Broken Sins (Volkov Bratva #3)

Page 78



I swallow past the sudden and unexpected lump in my throat. “Something bad.”

He nods slowly, his eyes never leaving mine.

“Which thing?”

He tilts his head to the side and fixes me with an understanding look. “Judging by your questions, I’d say you know that already, Milaya.”

I hesitate. I could lie and deny that Dante told me anything about their father and Sergio. But Mateo has me skewered as it is. He knows I know. So I just whisper, “Yeah.” It’s stupid to let a sympathetic note creep into my voice. Why do I care? The less of these Biancis, the better—right?

Shoot, I don’t even know anymore.

“I suspect I’m not the only one who needs a drink now, am I?” Mateo asks me softly.

I consider what he’s asking for a second—the question beneath the question. He’s standing a dozen yards away from me, but I can already feel that familiar, dreaded pull in my gut, like a hook embedded in me drawing me towards him inexorably. Reeling me in towards … something. Something regrettable. Something I should fight.

In the end, though, all I can say is what that dreaded pulling feeling wants me to say. “I could use a drink, maybe.”

Mateo gestures behind me. “Perhaps we can go sit outside and share a drink together then. After you, Milaya.”

* * *

The late night air is hazy and thick. Fireflies drift past my head as we sit on the steps of a gazebo nestled on the back lawn.

“It’s beautiful out here,” I murmur.

“I suppose it is,” Mateo replies with the voice of someone who has never stopped to consider that question before.

“Do you spend a lot of time out here?”

“No. Never.”

“Why not? Might not have such a sourpuss face all the time if you did.”

Mateo laughs. It’s a strange sound coming from such a massive, brooding man like him, but not an unwelcome one. I feel a weird blush of pride at that for some reason I don’t want to examine any closer. “I might not,” he agrees. “But my work demands most of my time.”

“Wouldn’t kill you to take a break and go smell the roses every once in a while, you know.”

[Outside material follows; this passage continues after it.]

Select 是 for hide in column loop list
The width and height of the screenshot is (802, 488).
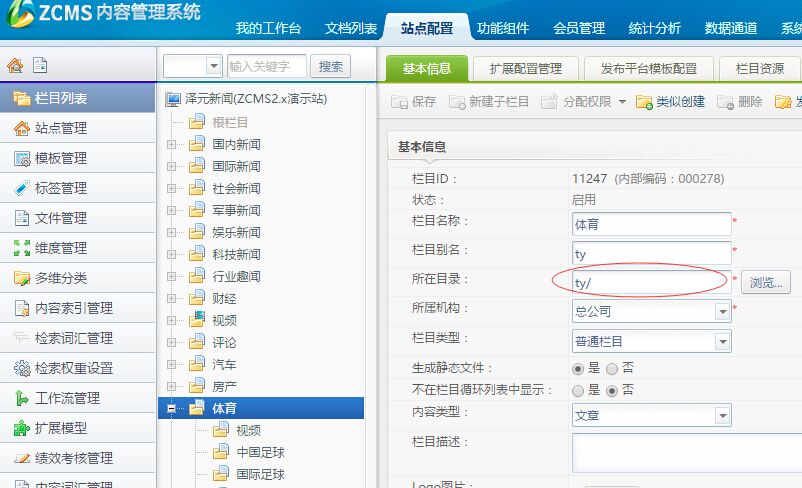click(x=578, y=390)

“It wouldn’t kill meimmediately,” he corrects. “But it would kill other men. And it would eventually kill me, too.”

I fix him with a glare. “God, you boys are all the same. Buzzkill Biancis. Bunch of nihilists in ten-thousand-dollar suits.”

He laughs again, louder this time. “Ah shit!” he curses. He’d forgotten a bottle opener, so he’d been fiddling with the cork with a pocketknife, trying to coax it out. But his laughter made him inadvertently push the cork deeper into the bottle. Shrugging, he pokes it all the way through so it floats in the red wine and raises an eyebrow at me.

I shrug back. “No glasses, no bottle opener. Brings me back to high school.”

“To younger and more vulnerable days, then,” Mateo says, raising the bottle up in a mock toast before knocking back a glug and handing it over to me.

“You always have to make things serious,” I sigh. I tilt the bottle to my lips and take a long sip of my own.

“Life is serious.”

“It doesn’t have to be.”

“It is what it is, Milaya. We don’t choose it.”

I wrinkle my eyebrows. “All those books you read … don’t any of them have happy endings?”

He grins sort of sadly. That also looks weird on him, but he’s more handsome when he smiles than when he’s wearing his ever-present grimace. “Not the kind of books I read, no.”